In the context of Tillerson’s mystifying unwillingness to say or do anything of substance, the statement reads not so much as a threat, but as an admission that Tillerson actually has nothing to say at all.
A senior White House official released a slightly more explicit statement, saying that, “The clock has now run out, and all options are on the table.” All options have always been on the table, though saying the clock has run out certainly sounds like an implicit threat. But has the clock run out on North Korea, which has tested nuclear weapons and other ballistic missiles many times before, or has the clock run out on China to solve this problem on Trump’s behalf?
Trump has repeatedly said both that China needs to stop North Korea, and that the United States will stop them if China won’t. As recently as March 17, he tweeted, “North Korea is behaving very badly. They have been ‘playing’ the United States for years.
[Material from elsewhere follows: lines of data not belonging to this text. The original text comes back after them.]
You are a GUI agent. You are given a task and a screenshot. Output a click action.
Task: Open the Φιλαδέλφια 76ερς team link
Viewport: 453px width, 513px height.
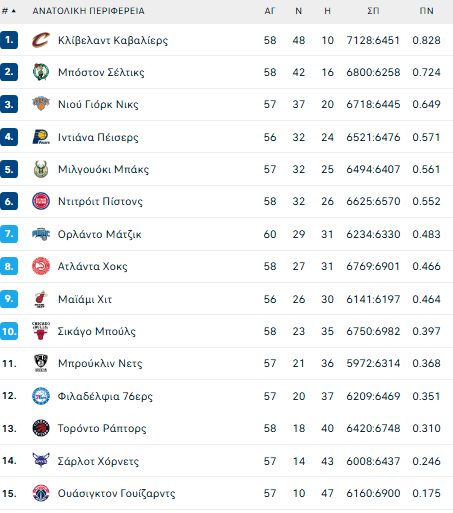[x=105, y=396]
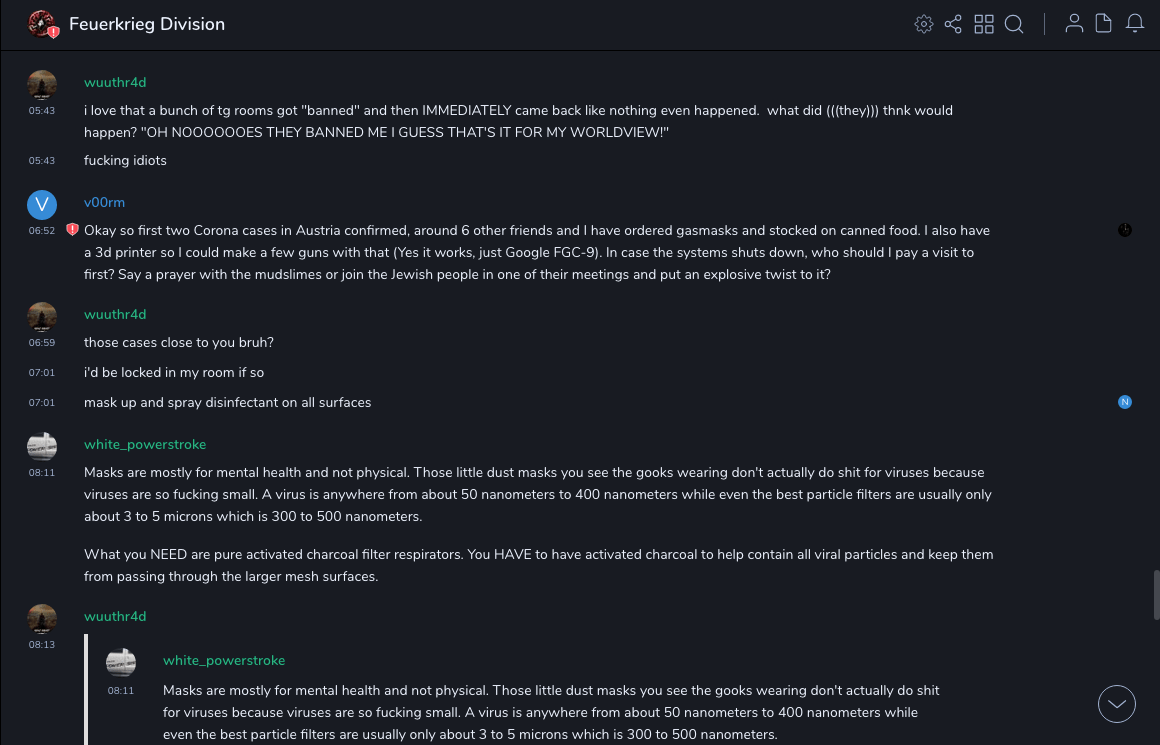The image size is (1160, 745).
Task: Open the files panel document icon
Action: [1104, 24]
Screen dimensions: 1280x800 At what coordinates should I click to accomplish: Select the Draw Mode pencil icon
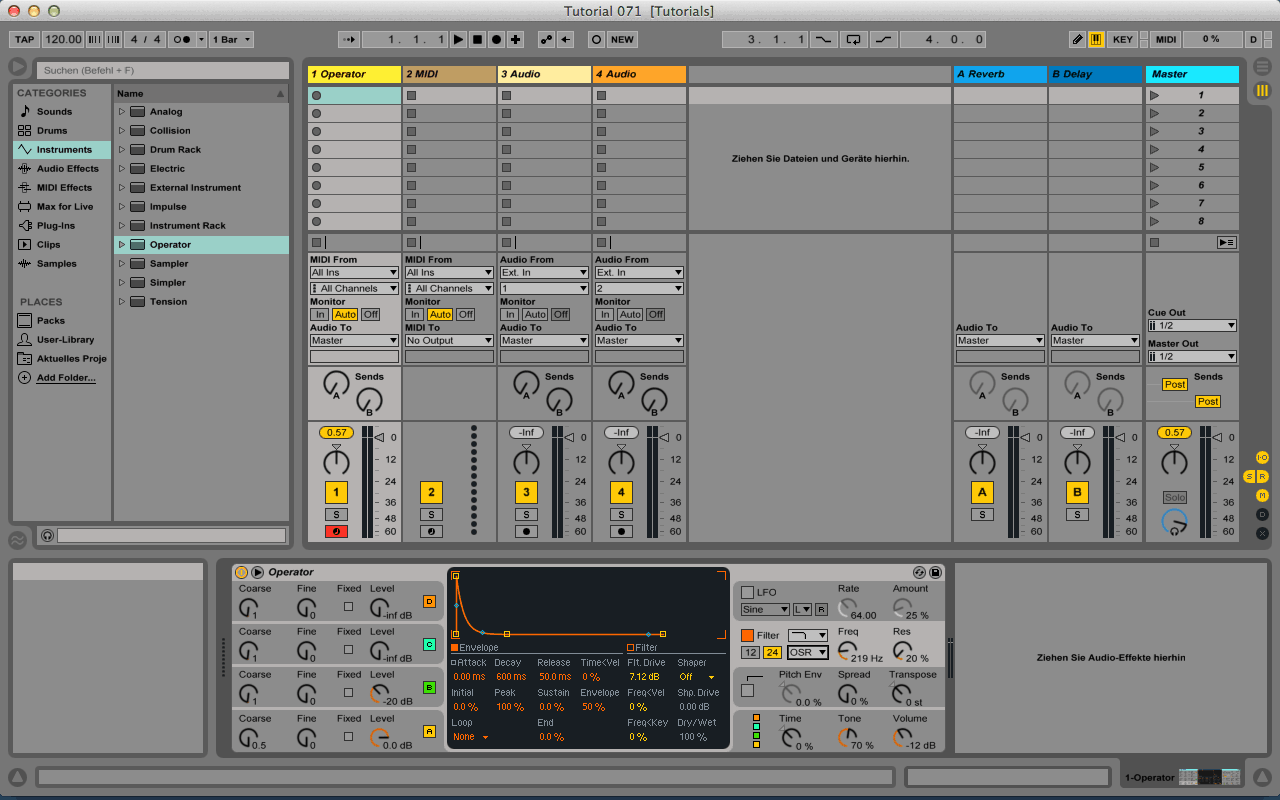point(1077,39)
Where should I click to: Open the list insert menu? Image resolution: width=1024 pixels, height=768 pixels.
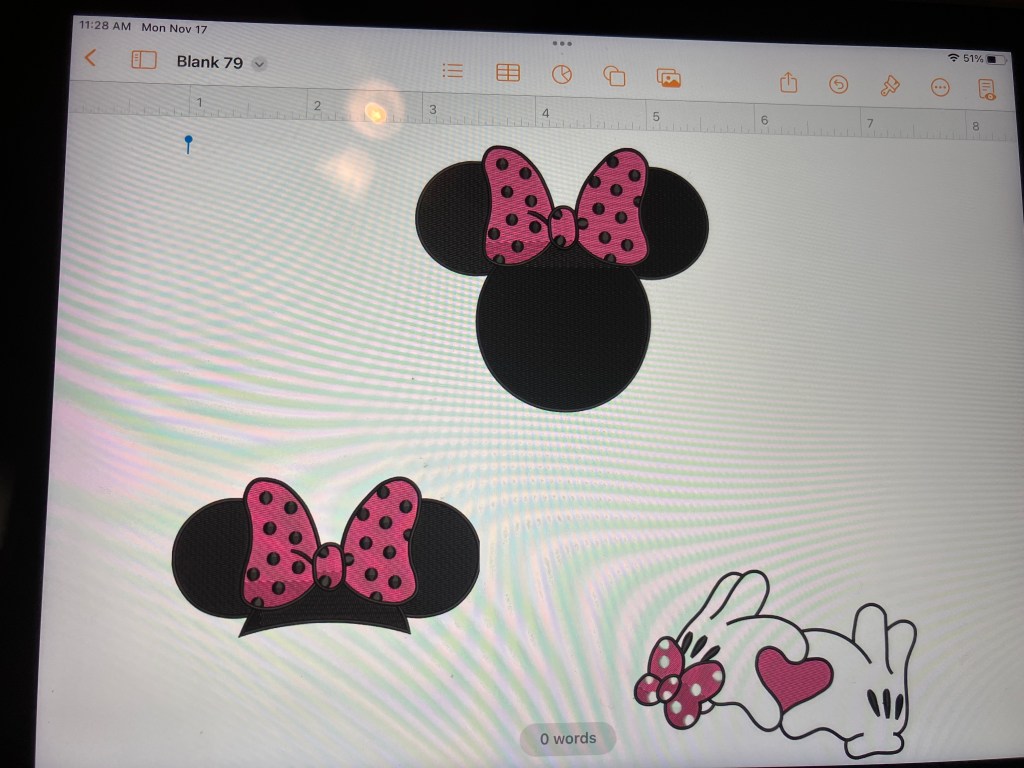pyautogui.click(x=453, y=71)
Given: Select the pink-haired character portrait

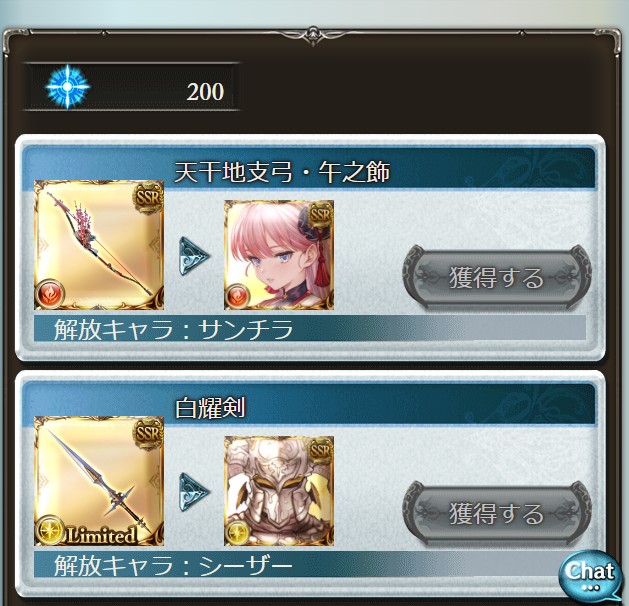Looking at the screenshot, I should point(279,255).
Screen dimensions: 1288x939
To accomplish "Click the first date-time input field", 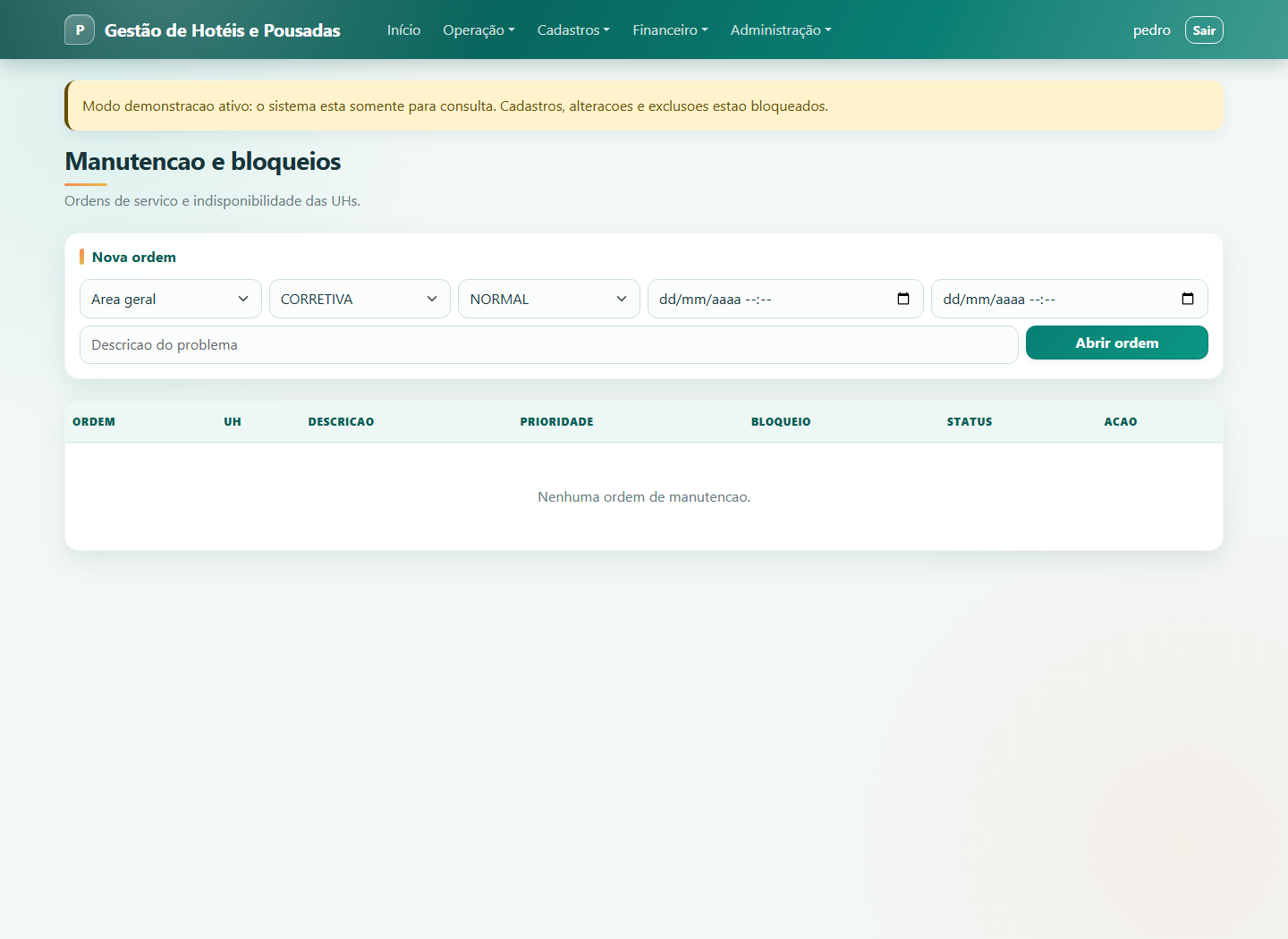I will point(785,299).
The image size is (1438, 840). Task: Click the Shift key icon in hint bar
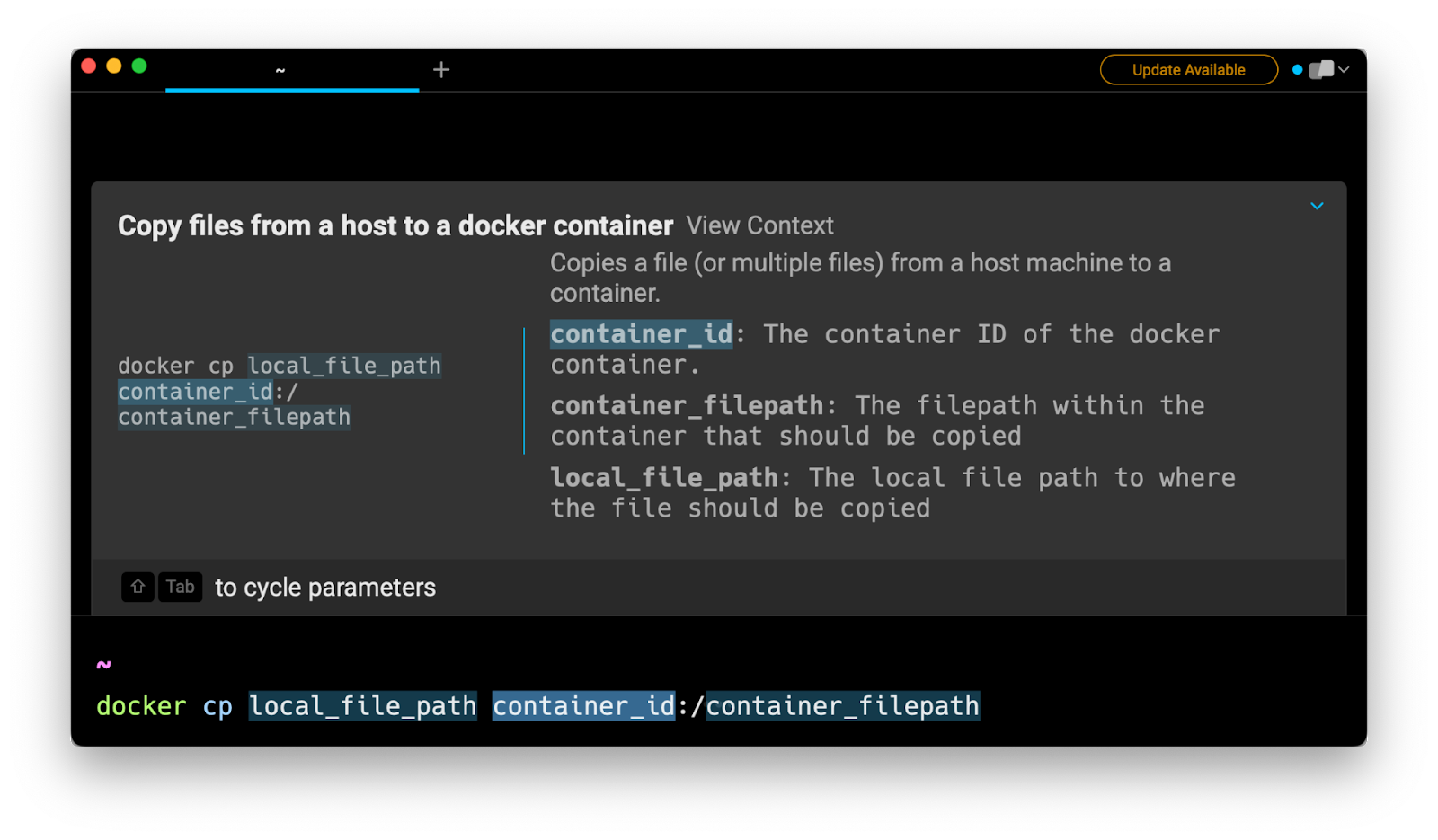pos(138,587)
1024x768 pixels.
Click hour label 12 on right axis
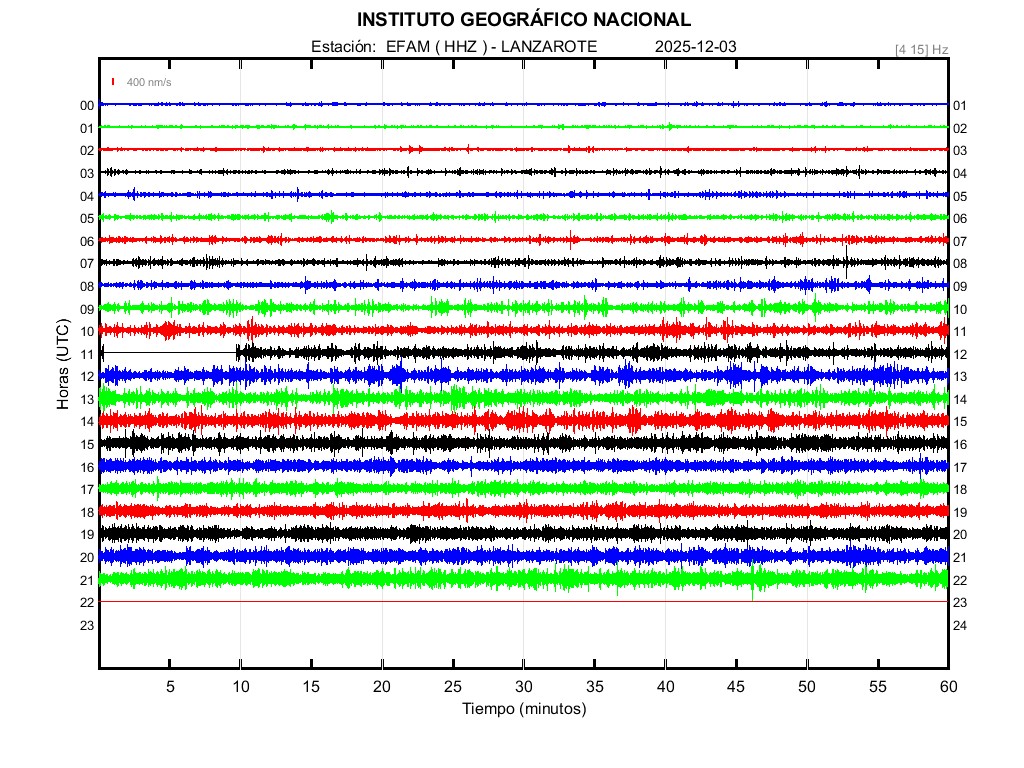(960, 354)
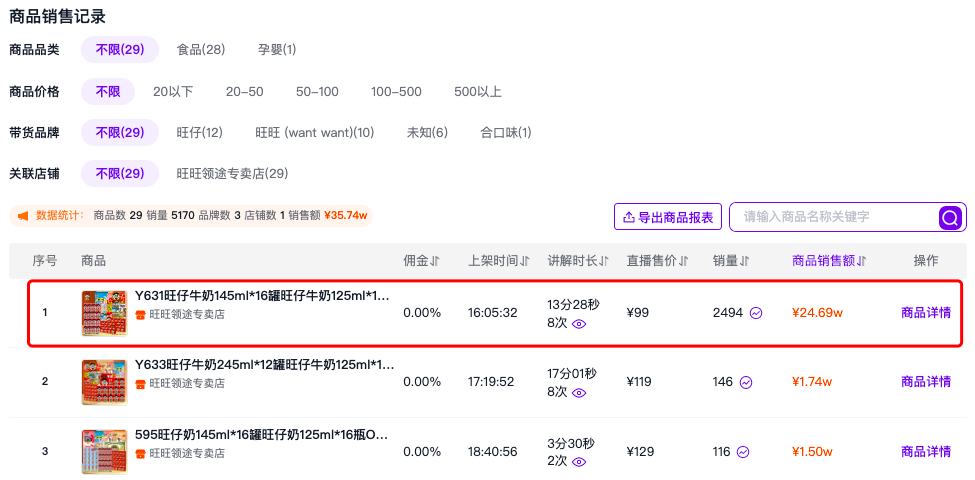Sort table by 直播售价 column
The width and height of the screenshot is (975, 480).
(x=658, y=261)
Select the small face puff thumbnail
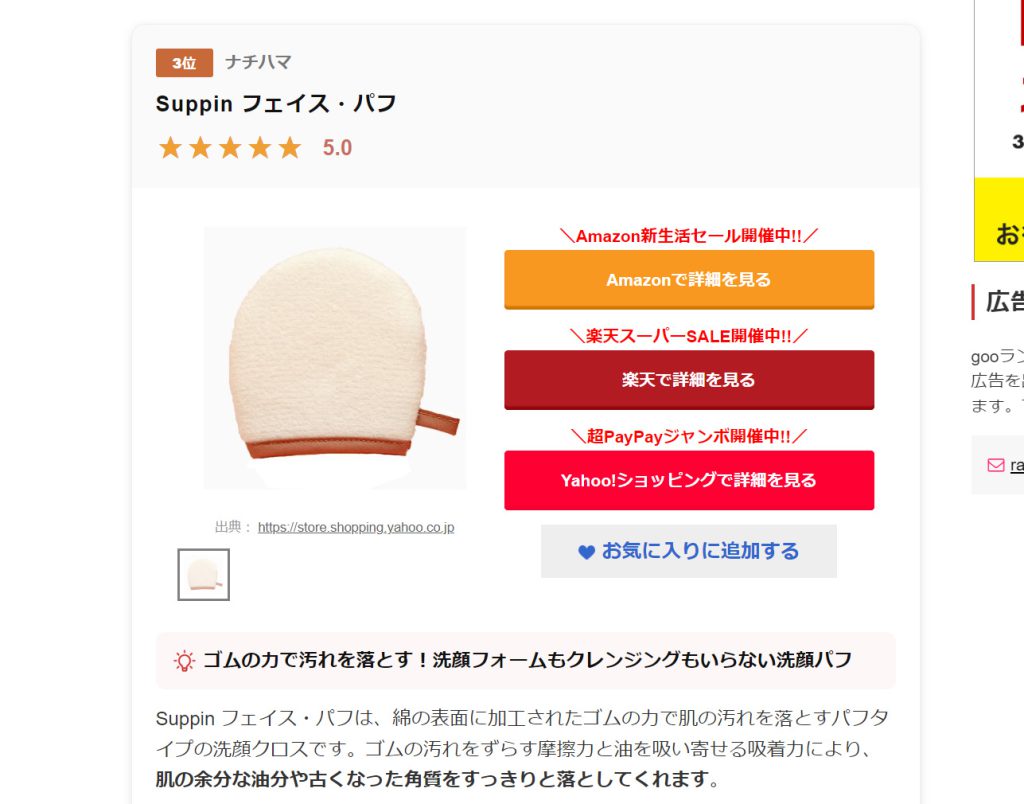The image size is (1024, 804). [x=204, y=575]
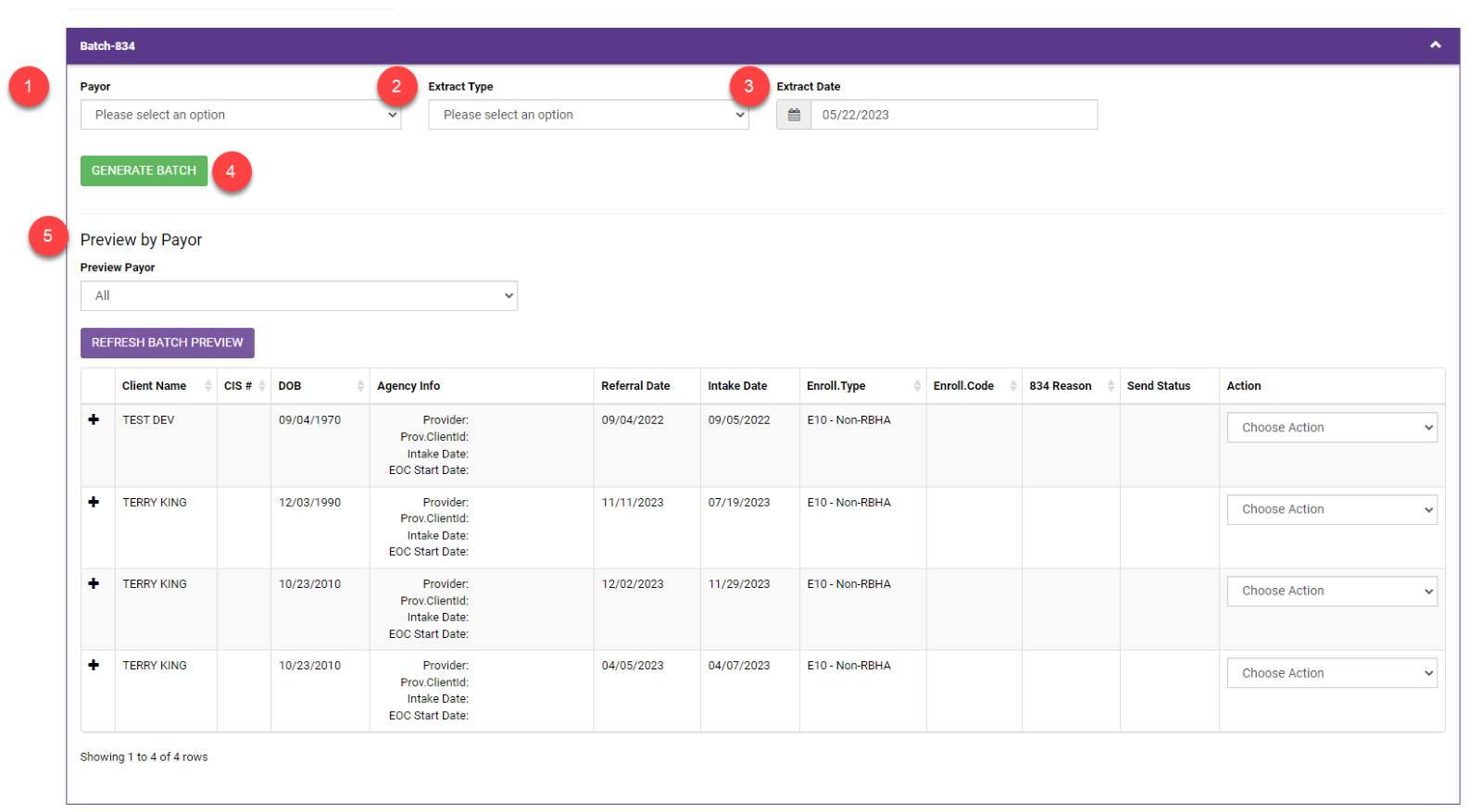Viewport: 1482px width, 812px height.
Task: Open the Payor dropdown
Action: pos(241,115)
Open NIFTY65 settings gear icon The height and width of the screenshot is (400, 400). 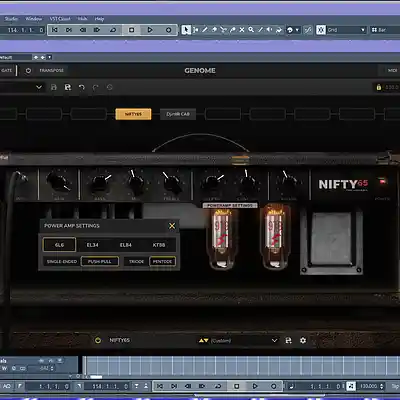(x=303, y=340)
China has done little to help!” And he recently told the Financial Times that “China will either decide to help us with North Korea, or they won’t. And if they do, that will be very good for China, and if they don’t, it won’t be good for anyone.” This seems to imply that the United States will offer some sort of inducement to Xi for his willingness to get tough(er) on North Korea, but it is more likely that the meeting will have a “tough on China” theme.
Trump will likely pressure Xi to take action against North Korea when they meet this Thursday at Mar-a-Lago — though it is unclear how Trump would persuade Xi to help in North Korea, while attacking China on every other front. He will push China hard on trade and currency issues, and on the Chinese military presence in the South China Sea. In the context of Trump’s long history of scapegoating China for a fictional American economic decline, there is little reason for Xi to help Trump.
Xi, however, already has an incentive to pressure North Korean dictator Kim Jong Un. If Kim escalates, it could bring a greater American presence to the region and could result in a Japanese military buildup — both outcomes Beijing would prefer to avoid. If war were to break out between North Korea and South Korea and the United States, or North Korea and Japan, the outcome would be disastrous for everyone, including China.
China also has an incentive to keep Kim in power. It neither wants a unified Korean peninsula with American and American-allied troops on its border, nor millions of refugees crossing the Chinese border in the event that the Kim government falls due to war or to internal instability.
China may not want to help Trump, but there is no reason to think it condones North Korean escalation.
The Trump Administration needs a coherent strategy to deal with North Korean aggression, which will continue if left unchecked. Unfortunately, many important US government positions remain unstaffed, including assistant secretary of state for East Asian and Pacific Affairs and US ambassador to South Korea. These individuals could guide American policy and are essential, particularly given the Administration’s general inexperience in this region.
Without proper staffing and expertise, no clear strategy is likely to emerge in the foreseeable future. And even if the Mar-a-Lago summit with Xi appears to go well — and both sides will surely claim that it does — there is no guarantee Trump won’t send out a flurry of angry or insulting tweets afterward.
Negotiating with China across a broad range of issues and successfully checking North Korean aggression requires experience and depth of knowledge. Unfortunately for the region, it has been left to Trump.